I’m convinced that we have a unique and strong value proposition, but we're just not doing a good job at articulating it.
I came up with the slogan "Ideas are cheap, Opportunities are invaluable" in the middle of the night without any deeper thought.
Needless to say it's not very convincing.
It took me more than 10 minutes to explain to Alex what we're offering.
A slogan like this is something that Nike or Mastercard might be able to pull off.
But we're not building a brand. We're running a direct response business and our copy should reflect that.
It's not just the headline. Just look at the screenshot above.
Who are we targeting and how we can help them? It's all very vague.
Also the analogy I came up with on launch day "our approach is more like abstract paintings" is, uhm, opaque.
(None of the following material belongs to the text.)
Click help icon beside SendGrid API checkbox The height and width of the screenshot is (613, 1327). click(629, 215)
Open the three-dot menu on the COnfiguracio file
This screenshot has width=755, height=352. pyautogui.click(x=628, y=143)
So to improve our positioning, I decided to use April Dunford's canvas.
(Screenshot from her book Obviously Awesome.)
Product name: http://Opportunities.so
One-line description: Business opportunities and market research for entrepreneurs.
Market category: research-as-a-service for entrepreneurs
Unique attributes: access to datasets, bundle of a wide range of topics and formats, focus on $1k-10k/mo opportunities
We enable customers to:
• discover ecosystems and business models they never thought of before,
• and give them what they need to carry out the research that's necessary to find realistic opportunities that are actually a good fit for them (product-founder-fit).
Who cares a lot:
• people like me,
• indie hackers,
• everyone pursuing a "small bets" strategy,
• software developers,
• technical entrepreneurs,
• makers and creators.
(We're not selling billion dollar dreams.)
That exercise was quite productive! First thing I changed was the headline on http://Opportunities.so
Probably I'll let these ideas marinate in my head for a few more days and then start rewriting our copy.
If you have any suggestions, let me know!